Grilled Vegetables
User Reviews
5
Grilled Vegetables
Description
The recipe starts with a marinade of olive oil, lemon juice, minced garlic, Italian dried herbs, salt, and pepper that coats mixed fresh vegetables cut into uniform pieces. Allowing them to marinate in the refrigerator for 20 minutes to 2 hours helps infuse flavor prior to grilling. Denser vegetables like baby carrots, which require longer cooking times, are grilled first to ensure even doneness.
Cooking on a medium-high grill or grill pan imparts a smoky, caramelized flavor with browned and tender vegetables. After grilling, a sprinkle of fresh chopped parsley adds freshness, while lemon wedges can be served alongside to add acidity and brighten the taste.
The varied texture ranges from slightly crisp to soft depending on the vegetable, making it a complementary side for many meals or a light, healthy snack.
Ingredients
- 2 pounds vegetable trimmed and halved or cut into 2 inch pieces. I used asparagus, mushrooms, red onion, red bell peppers, baby carrots and yellow squash, assorted
- 5 tablespoons olive oil
- 2 tablespoons lemon juice
- 1 teaspoon salt
- 1/4 teaspoon black pepper
- 1 1/2 teaspoons Italian seasoning dried
- 1 1/2 teaspoons garlic minced
- 1/4 cup parsley chopped, leaves
- lemon optional, wedges for serving
Instructions
- Place the olive oil, lemon juice, salt, pepper, Italian seasoning and minced garlic in a large bowl. Whisk to combine.
- Add the vegetables to the bowl and toss to coat. Cover and refrigerate for at least 20 minutes or up to 2 hours.
- Preheat a grill or grill pan to medium high heat.
- Add the denser vegetables first, such as the carrots (or potatoes if using). Cook for 3-4 minutes, then add the rest of the vegetables to the grill.

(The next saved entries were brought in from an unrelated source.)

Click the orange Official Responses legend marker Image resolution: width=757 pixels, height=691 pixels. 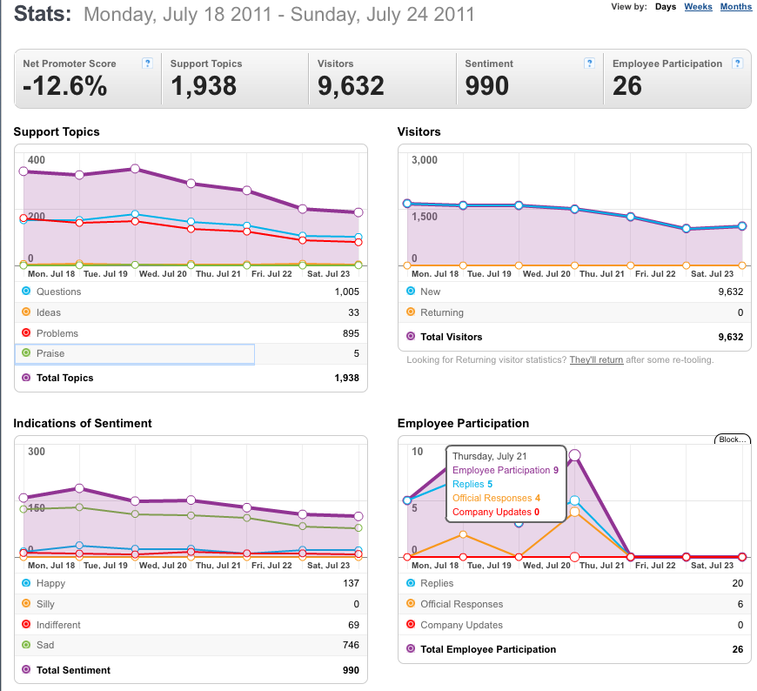411,604
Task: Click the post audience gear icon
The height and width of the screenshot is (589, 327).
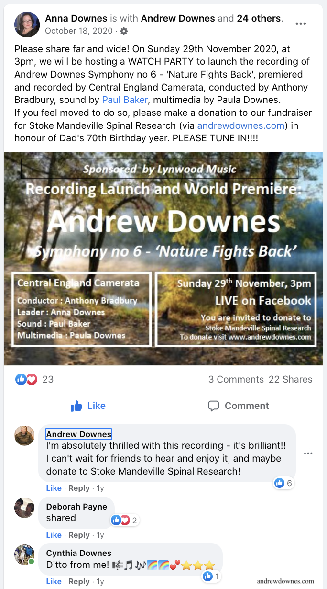Action: [124, 31]
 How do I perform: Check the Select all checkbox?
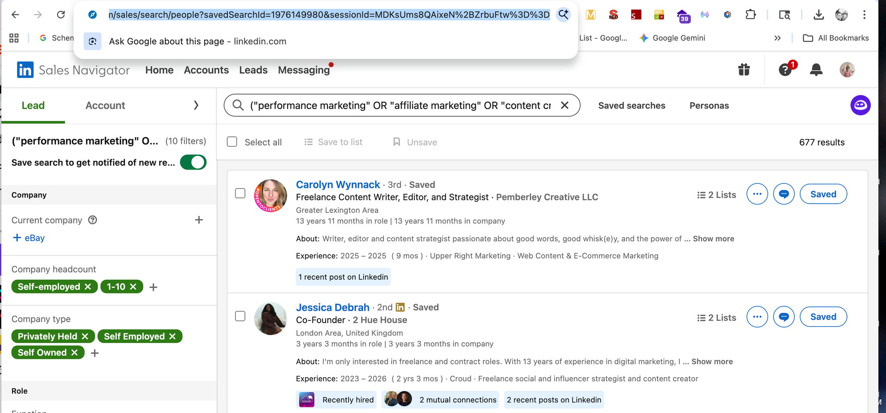point(232,142)
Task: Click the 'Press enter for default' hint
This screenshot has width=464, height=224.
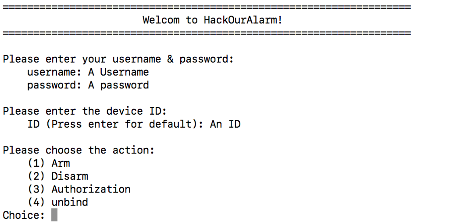Action: tap(124, 124)
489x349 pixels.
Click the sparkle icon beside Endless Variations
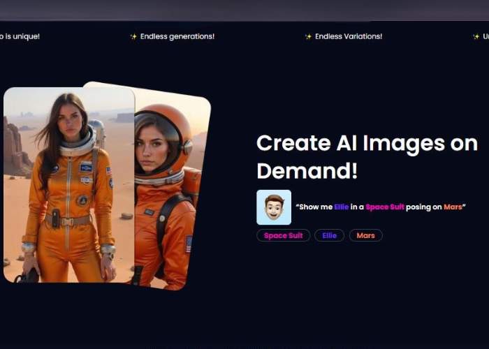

- Cook the vegetables for 3-5 minutes per side or until browned and tender.
- Place the vegetables on a serving plate. Sprinkle with parsley and garnish with lemon wedges if desired.
Notes
- Cut vegetables into even sizes to ensure they cook uniformly on the grill.
- Start grilling denser vegetables like carrots first as they require more time to become tender.
- Use a grilling basket, skewers, or place vegetables directly on grill grates depending on preference and vegetable size.
Nutrition Information
Show DetailsNutrition Facts
Serving: 6Serving
Amount Per Serving
Calories 138 kcal
% Daily Value*
| Calories | 138kcal | 7% |
| Carbohydrates | 7g | 2% |
| Protein | 3g | 6% |
| Fat | 8g | 12% |
| Saturated Fat | 1g | 5% |
| Sodium | 392mg | 16% |
| Potassium | 325mg | 7% |
| Fiber | 3g | 12% |
| Sugar | 3g | 6% |
| Vitamin A | 1360IU | 27% |
| Vitamin C | 13.9mg | 15% |
| Calcium | 48mg | 5% |
| Iron | 3.6mg | 20% |
* Percent Daily Values are based on a 2,000 calorie diet.